On the Multi Commodity Exchange (MCX), gold futures (June 5) declined as much as 0.7 per cent or Rs 1,121 to hit an intraday low of Rs 1,57,959 as of 11:17 am. The yellow metal was trading at Rs 1,58,369, down 0.45 per cent or Rs 711. It touched an intraday high of Rs 1,60,378, rising 0.81 per cent or Rs 1,298, according to the exchange.

Meanwhile, silver futures (July 3) also witnessed selling pressure, slipping 1.21 per cent, or Rs 3,269, to Rs 2,66,850, its intraday low so far. The white metal was trading at Rs 2,68,970, down 0.43 per cent or Rs 1,149. It recorded an intraday high of Rs 2,69,605, lower by 0.19 per cent or Rs 514.

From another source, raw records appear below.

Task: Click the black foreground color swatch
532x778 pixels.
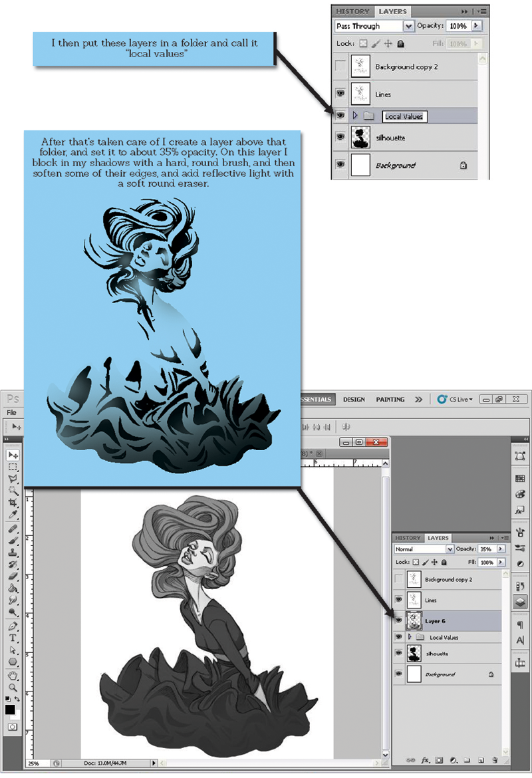Action: pyautogui.click(x=10, y=710)
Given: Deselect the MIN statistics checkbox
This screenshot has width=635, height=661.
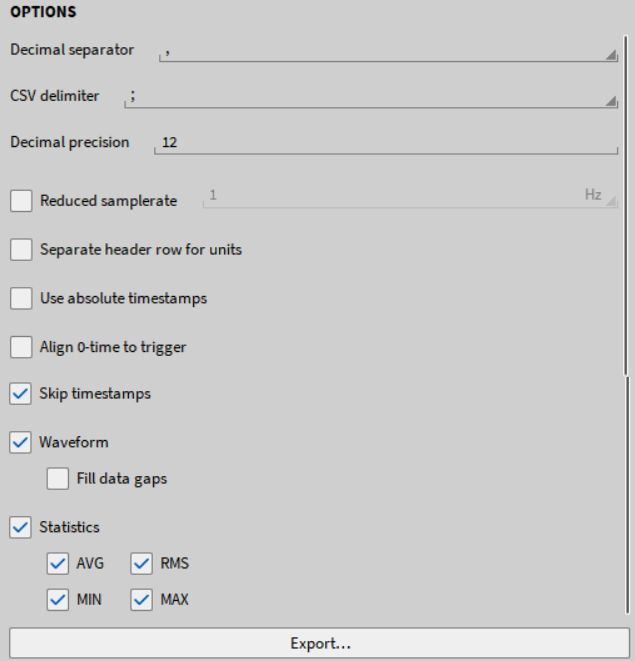Looking at the screenshot, I should (58, 601).
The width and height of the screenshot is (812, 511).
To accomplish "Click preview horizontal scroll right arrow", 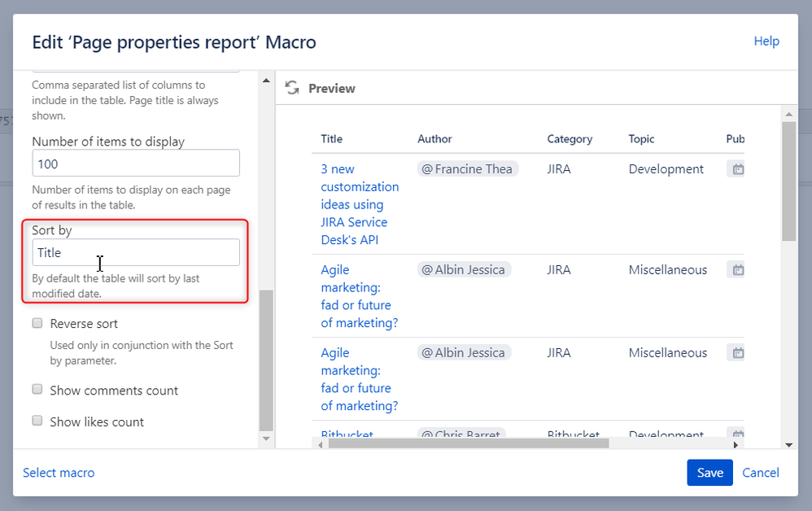I will pyautogui.click(x=736, y=444).
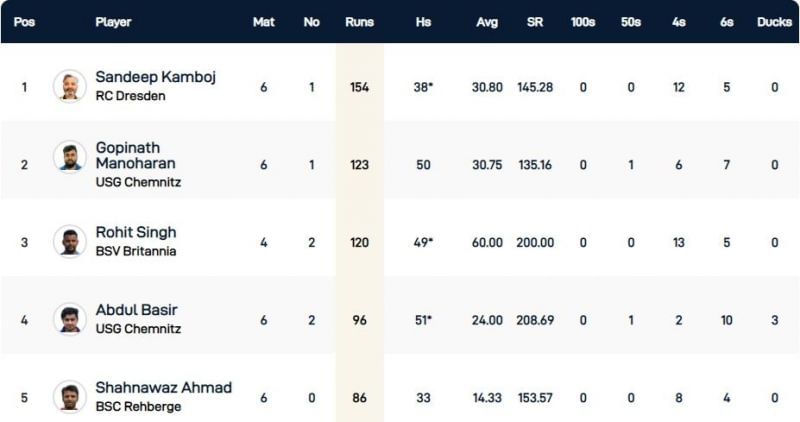Screen dimensions: 800x422
Task: Click Gopinath Manoharan's avatar photo
Action: (70, 164)

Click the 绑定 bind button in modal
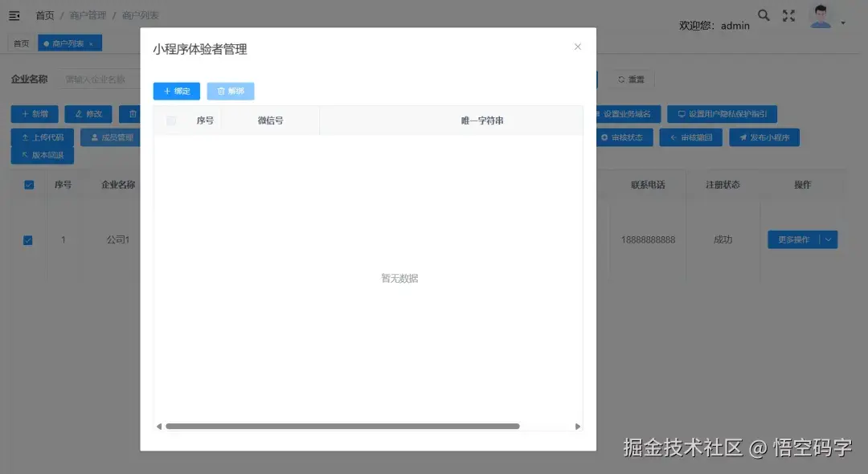[176, 91]
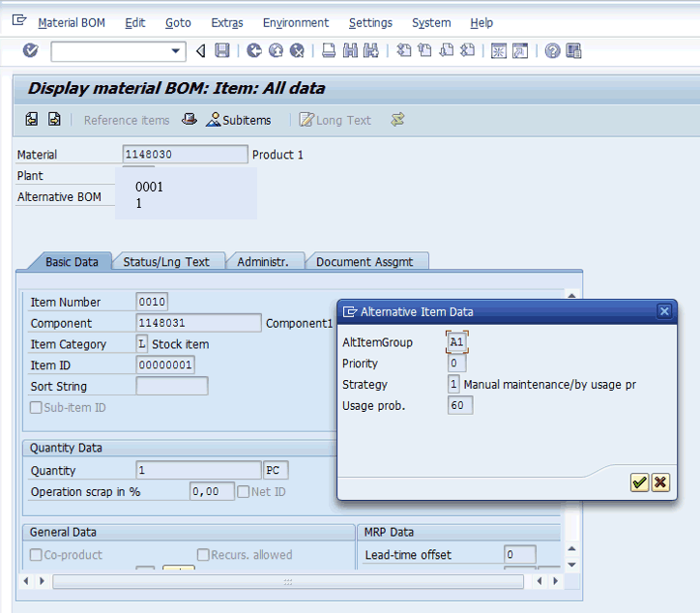Click the Print icon in standard toolbar
Screen dimensions: 700x613
[x=329, y=51]
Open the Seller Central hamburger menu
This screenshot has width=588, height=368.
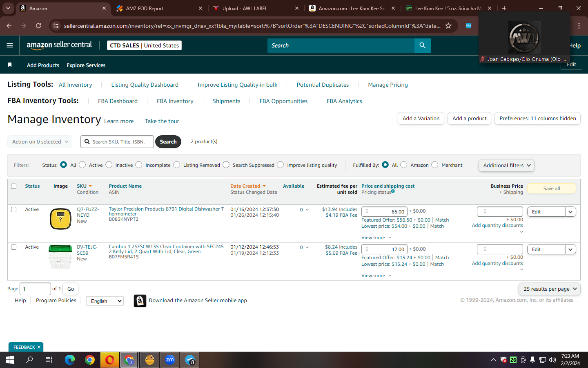point(10,45)
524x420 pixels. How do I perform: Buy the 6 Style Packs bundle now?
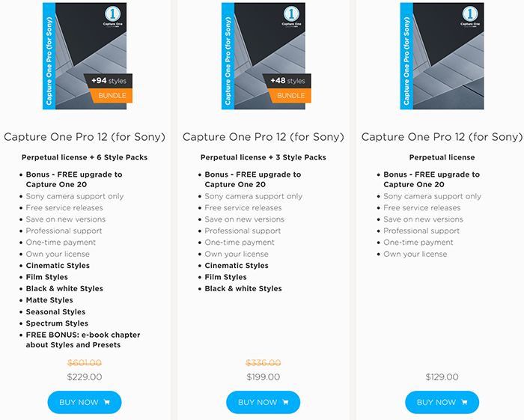(85, 402)
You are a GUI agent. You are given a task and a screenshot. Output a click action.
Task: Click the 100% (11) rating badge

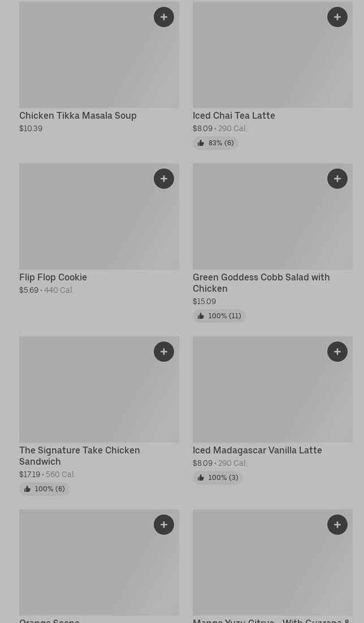tap(219, 316)
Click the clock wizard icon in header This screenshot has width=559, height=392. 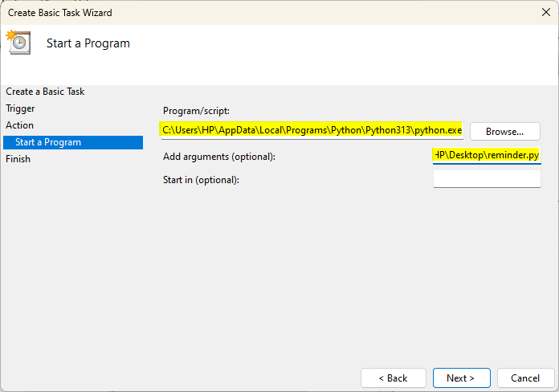coord(18,43)
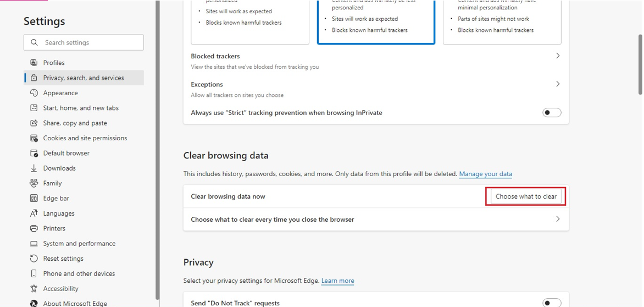This screenshot has height=307, width=644.
Task: Open the tracking Exceptions chevron
Action: point(558,84)
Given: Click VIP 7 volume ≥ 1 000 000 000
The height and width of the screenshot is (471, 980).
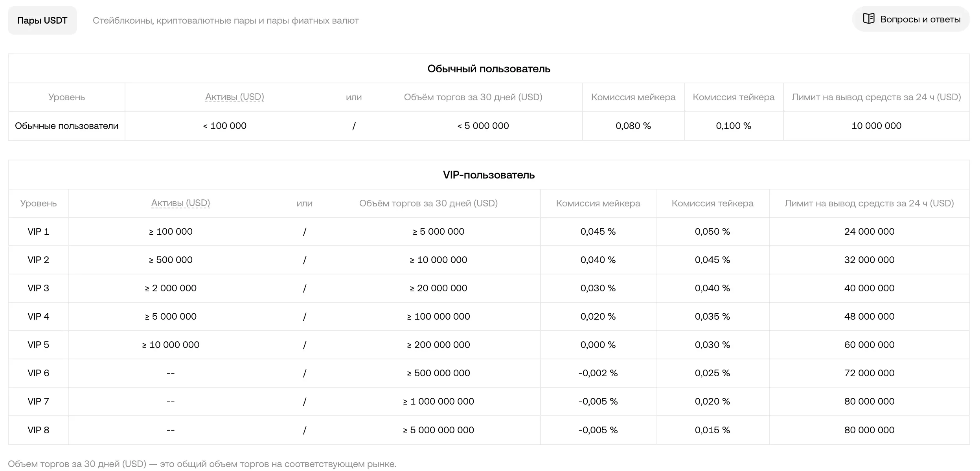Looking at the screenshot, I should click(x=438, y=401).
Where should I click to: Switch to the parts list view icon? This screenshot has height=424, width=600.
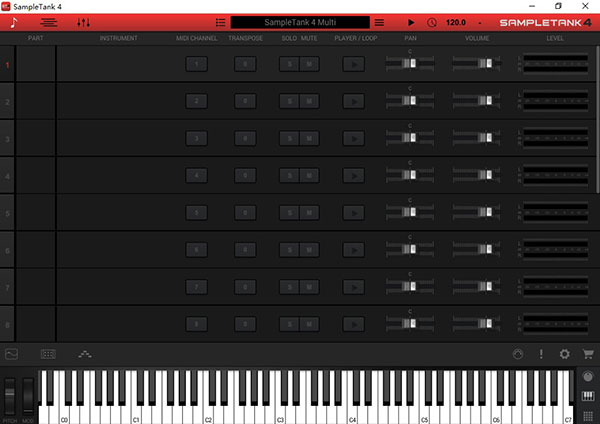[x=49, y=23]
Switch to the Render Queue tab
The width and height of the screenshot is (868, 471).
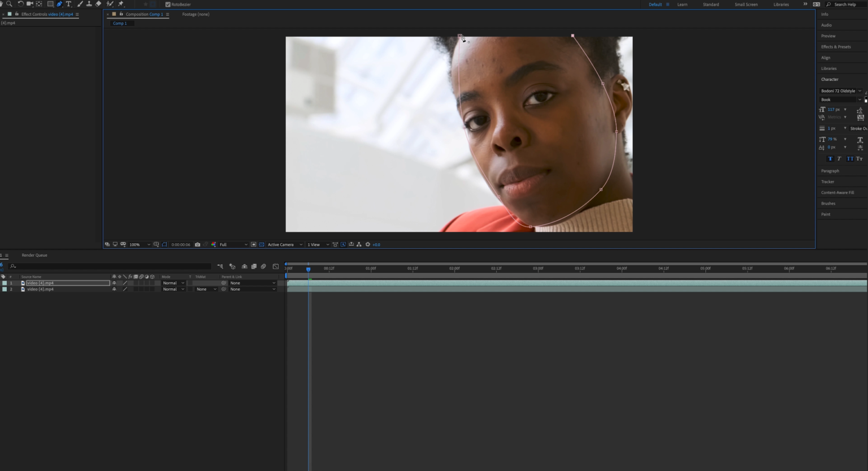(34, 255)
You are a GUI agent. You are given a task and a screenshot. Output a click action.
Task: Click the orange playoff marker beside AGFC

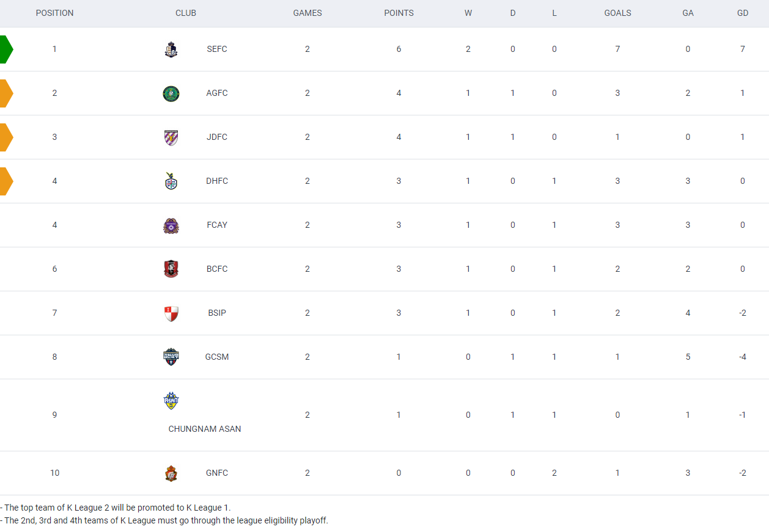(6, 93)
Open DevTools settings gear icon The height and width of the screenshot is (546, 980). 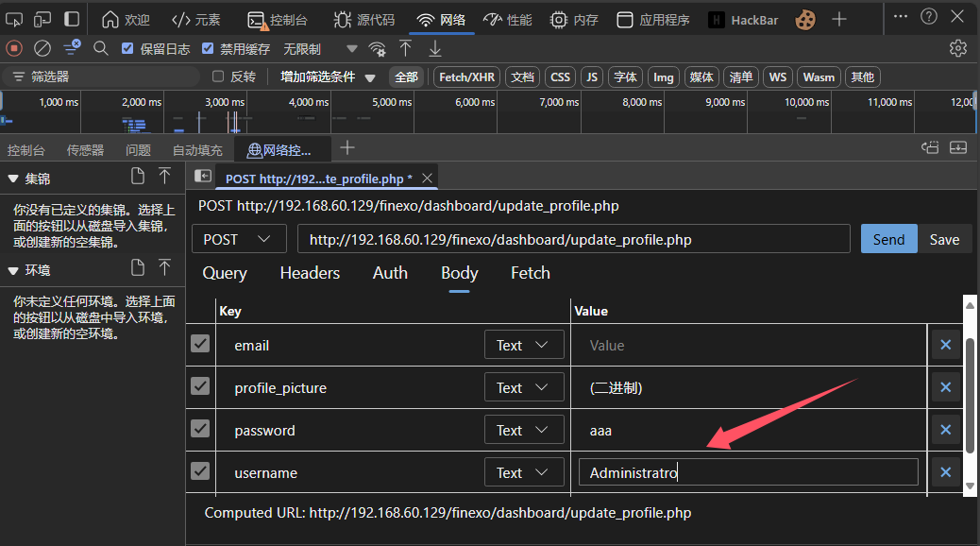pos(958,48)
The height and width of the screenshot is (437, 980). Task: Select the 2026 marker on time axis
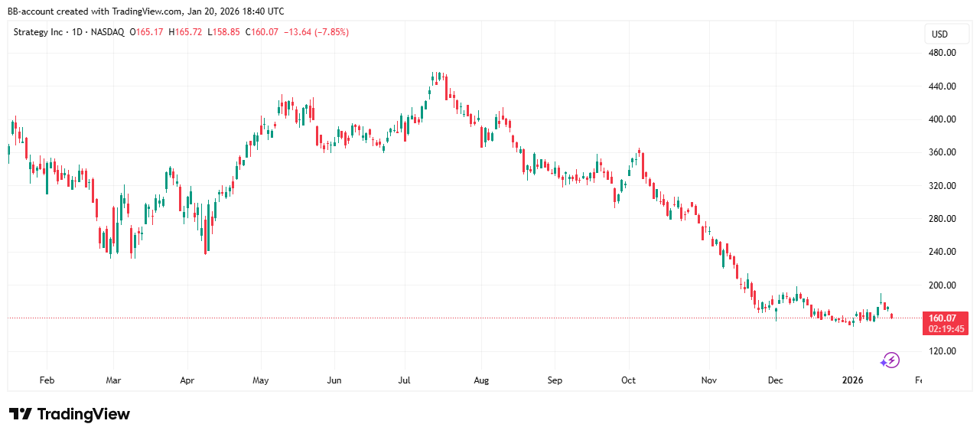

Earlier in the day, gold and silver opened on the MCX at Rs 1,58,974 and Rs 2,67,230, respectively.

In the international market as well, precious metals were trading lower. COMEX gold declined 0.49 per cent to $4,462 per ounce, while COMEX silver slipped 0.17 per cent to $73.868 per ounce.

According to commodity market experts, gold prices remained under pressure as investors assessed rising inflation risks and the possibility of higher US interest rates.

They noted that geopolitical tensions also continued to weigh on sentiment after US President Donald Trump warned that Washington could resume strikes on Iran within “two or three days” if Tehran failed to accept Washington’s peace terms.

The ongoing conflict has disrupted shipping through the Strait of Hormuz, pushing crude oil prices higher and intensifying global inflationary pressures.

Analysts added that rising inflation concerns have reduced expectations of US Federal Reserve rate cuts while increasing speculation around possible rate hikes later this year.

For silver, experts said the metal has additionally erased recent gains that were supported by optimism around AI-linked stocks and rising demand from data-centre infrastructure expansion.

Meanwhile, domestic stock markets opened lower on Wednesday, with benchmark indices Sensex and Nifty trading in negative territory during early trade.